Collected data entries
--

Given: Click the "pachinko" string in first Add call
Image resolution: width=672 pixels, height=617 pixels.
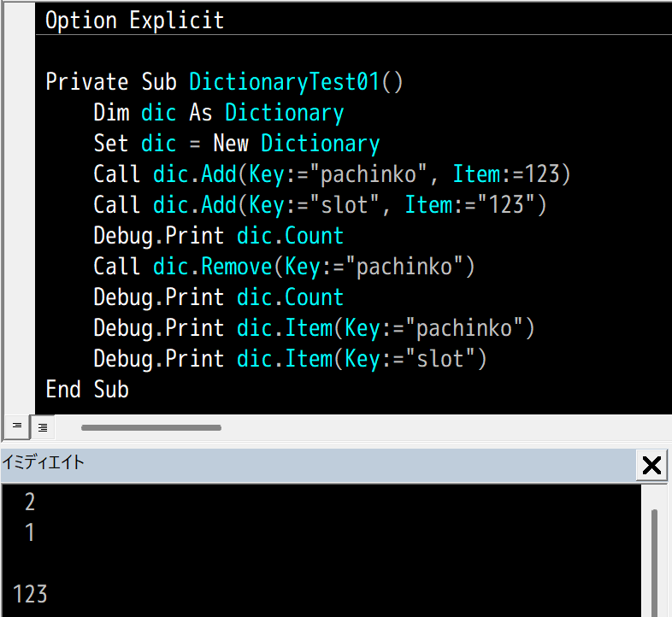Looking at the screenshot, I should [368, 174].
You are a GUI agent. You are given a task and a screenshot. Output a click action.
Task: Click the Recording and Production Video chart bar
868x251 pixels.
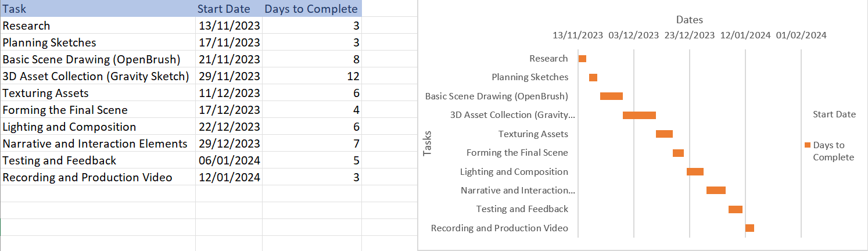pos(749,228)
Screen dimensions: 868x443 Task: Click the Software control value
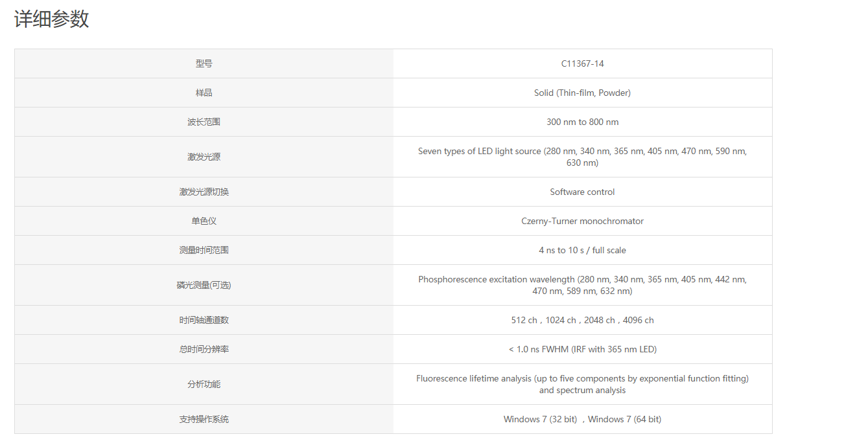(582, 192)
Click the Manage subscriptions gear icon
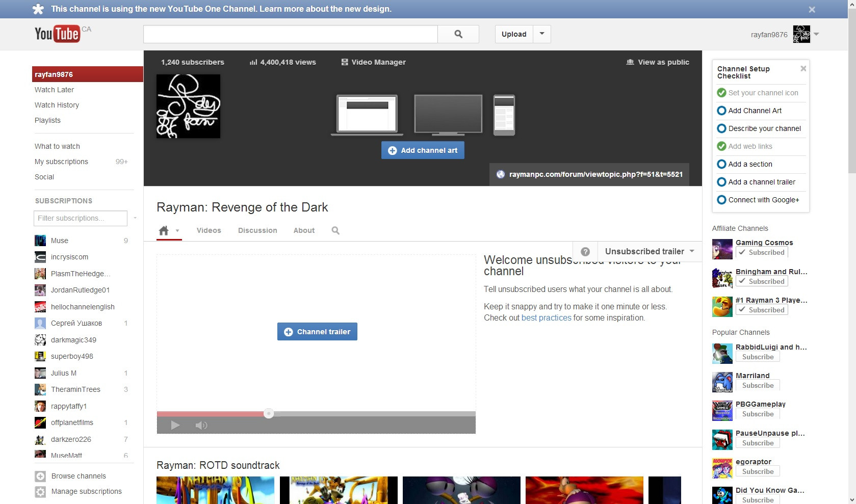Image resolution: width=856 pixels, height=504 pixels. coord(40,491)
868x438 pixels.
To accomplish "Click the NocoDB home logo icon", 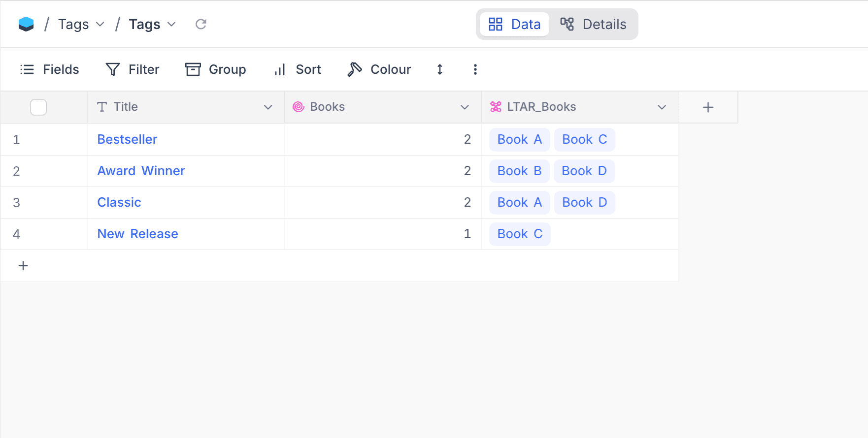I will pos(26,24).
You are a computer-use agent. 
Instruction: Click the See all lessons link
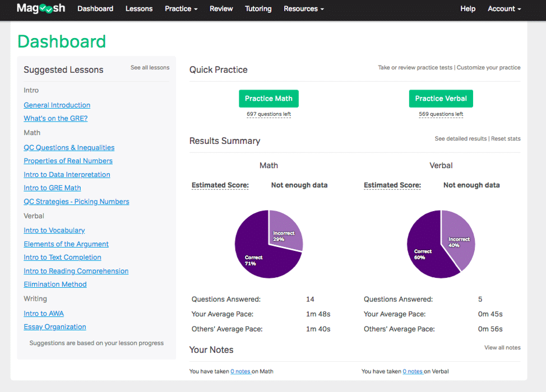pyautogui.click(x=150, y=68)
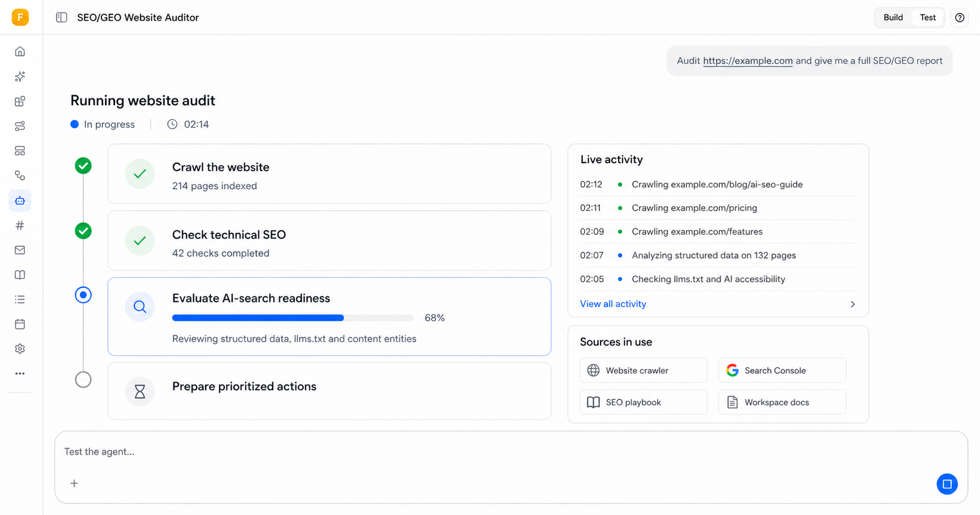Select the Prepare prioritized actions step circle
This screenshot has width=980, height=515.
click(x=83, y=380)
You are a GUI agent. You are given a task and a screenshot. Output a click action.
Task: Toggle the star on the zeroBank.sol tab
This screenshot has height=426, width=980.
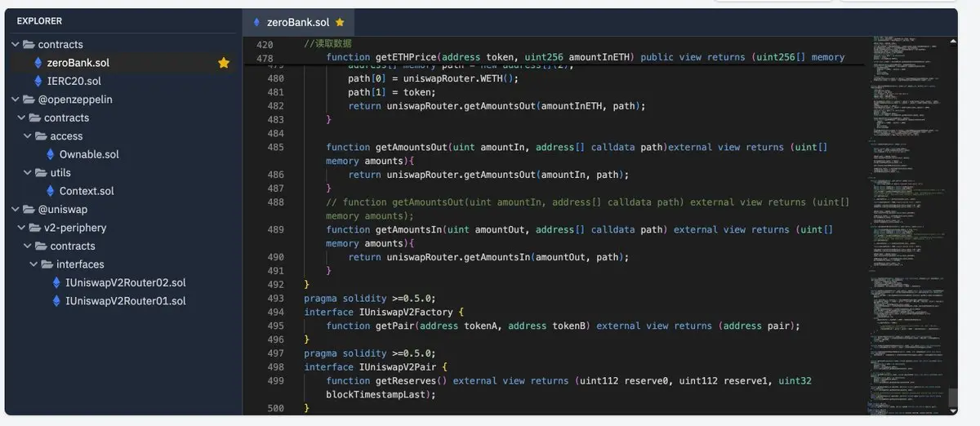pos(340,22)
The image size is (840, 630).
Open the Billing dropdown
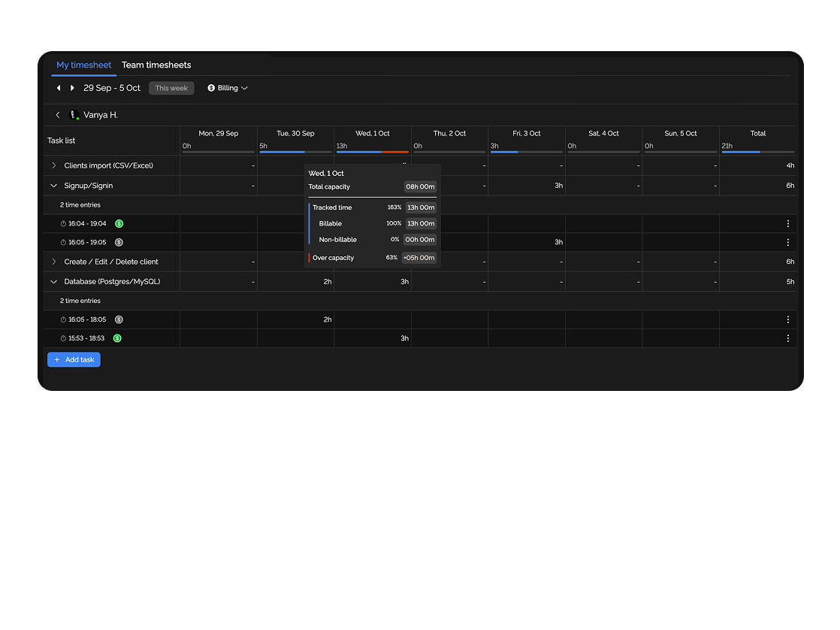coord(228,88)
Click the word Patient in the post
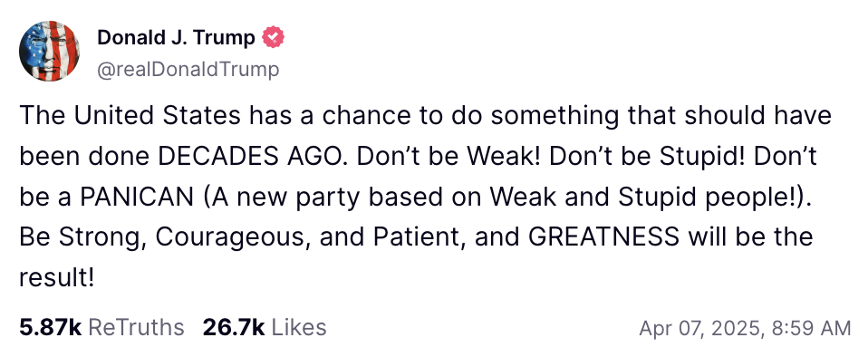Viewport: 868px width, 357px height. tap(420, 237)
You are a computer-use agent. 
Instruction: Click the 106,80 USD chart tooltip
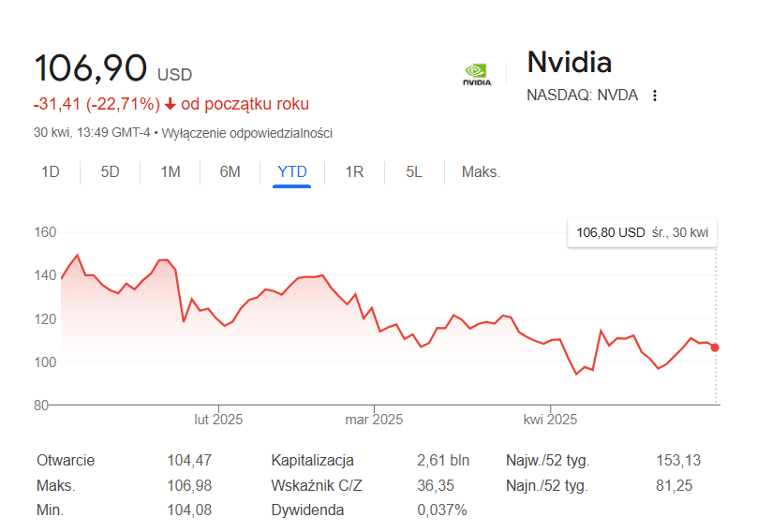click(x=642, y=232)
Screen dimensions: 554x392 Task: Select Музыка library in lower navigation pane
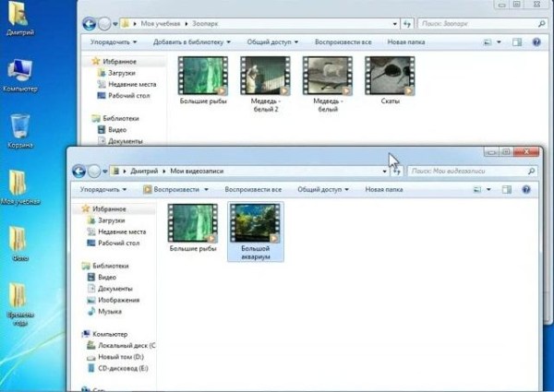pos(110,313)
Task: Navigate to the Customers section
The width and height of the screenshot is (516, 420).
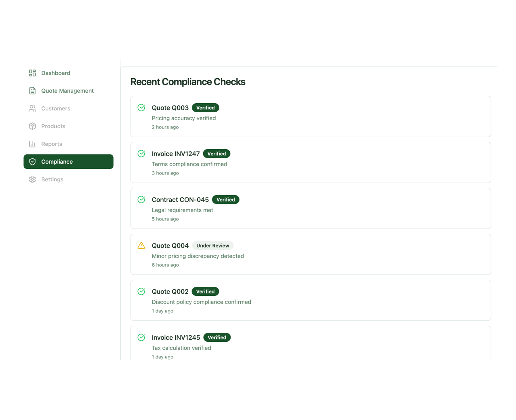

--

▸ **The task**
With pictures excluded, the lines running from the one containing "Instruction: Click the 106,80" through the last line of the records above are to be restated exactly and in full.

▸ **Finished exercise**
Instruction: Click the 106,80 USD chart tooltip
click(x=642, y=232)
Screen dimensions: 554x392 Task: Select Музыка library in lower navigation pane
pos(110,313)
Task: Navigate to the Customers section
The width and height of the screenshot is (516, 420).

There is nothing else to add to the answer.